When Patricof and Soros first approached Cloud, she didn’t require much convincing herself. She’d seen the league work, firsthand, through her wife, Aleshia Ocasio, who joined Athletes Unlimited Softball during its inaugural season in 2020. Ocasio was initially drawn to Athletes Unlimited for its stability. She’d been playing in a professional league that had folded a few times, and found few other options available to her. Athletes Unlimited presented a whole new concept to her game, that was molded with the player’s interests in mind.
Last year, Cloud went to one of Ocasio’s games in Chicago, which is where she first met Patricof and Soros, and told them that if they ever considered expanding to basketball, that she’d be the first to sign. This past winter, they told her that they were ready to move forward.

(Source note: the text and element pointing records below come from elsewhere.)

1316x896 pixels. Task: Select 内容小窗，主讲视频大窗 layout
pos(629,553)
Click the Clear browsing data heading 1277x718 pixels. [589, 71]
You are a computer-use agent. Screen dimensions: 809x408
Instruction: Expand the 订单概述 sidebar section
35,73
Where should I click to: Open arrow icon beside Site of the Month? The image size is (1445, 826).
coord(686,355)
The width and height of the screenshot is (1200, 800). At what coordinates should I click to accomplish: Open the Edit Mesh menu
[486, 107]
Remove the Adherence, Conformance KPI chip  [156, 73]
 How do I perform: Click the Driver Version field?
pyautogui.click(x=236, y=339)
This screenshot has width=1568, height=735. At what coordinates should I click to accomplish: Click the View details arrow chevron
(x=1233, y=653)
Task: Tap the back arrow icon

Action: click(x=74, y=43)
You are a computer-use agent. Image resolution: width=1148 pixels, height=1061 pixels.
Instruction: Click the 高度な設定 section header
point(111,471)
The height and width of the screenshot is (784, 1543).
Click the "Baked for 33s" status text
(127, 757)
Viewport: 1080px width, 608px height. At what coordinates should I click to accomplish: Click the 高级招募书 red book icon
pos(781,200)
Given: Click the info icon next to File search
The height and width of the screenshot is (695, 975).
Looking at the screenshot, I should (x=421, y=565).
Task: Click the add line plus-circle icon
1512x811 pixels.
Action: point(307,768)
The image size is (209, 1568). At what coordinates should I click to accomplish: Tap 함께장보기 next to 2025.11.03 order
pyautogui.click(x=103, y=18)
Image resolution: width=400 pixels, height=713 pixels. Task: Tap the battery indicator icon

“They totally believed in every woman’s sport,” Cloud said. “And when you have that support, when you’re seen, when you’re heard, and when you’re embraced, it makes a world of difference. Being able to see the league up front and up close, and to have my wife tell me all the positives of it, I knew that it was the right fit for us and that we were the right fit for them.”
Cloud made good on her promise, signing with the league as one of its first players. She will be joined by two other WNBA veterans: guard Sydney Colson and forward Ty Young. In total, the league will feature 44 players who will compete in a five-week season that runs from January 29 through February 28, 2022. It will be the fourth league in Athletes Unlimited’s network, joining volleyball, softball and lacrosse.
Colson, who has played in 171 games through seven seasons across five WNBA teams, but did not play on a WNBA roster in 2021, sees the league as a chance to springboard back into the league, while competing against elite competition.
“I wasn’t playing in the WNBA this year, so an opportunity to be playing against other players that I know are either in the WNBA or talented players who just haven’t gotten a shot in the WNBA, seemed like a good situation,” Colson said.
“That’s one of the things I was so excited about,” Cloud added. “It’s so hard to not only get in our league (the WNBA) but it’s even harder to stay in our league, because there are not enough roster spots. So Athletes Unlimited presents a different aspect, a different look … We’re going to give players opportunities to be able to show off their talent. I do hope that in doing so that will lead to more opportunities for them moving forward.”
Patricof sees the league as just the beginning for Athletes Unlimited, as it continues to add to its network of professional women’s sports.
“We think there’s a lot of interest, from fans, from media, from players,” Patricof said. “We think there’s room for much more high quality professional sports on the women’s side. If you look at men’s basketball, or soccer, you’ve got multiple leagues operating in the same sport. In men’s lacrosse, you have two pro men’s leagues. We think that there continues to be room for more leagues in women’s professional sports.
“The WNBA is a huge success. Women’s basketball is clearly resonating not just with sports fans but at a cultural and a societal level. I don’t think there’s a sport that’s more relevant and connected both to sports fans and to the broader world we live in.”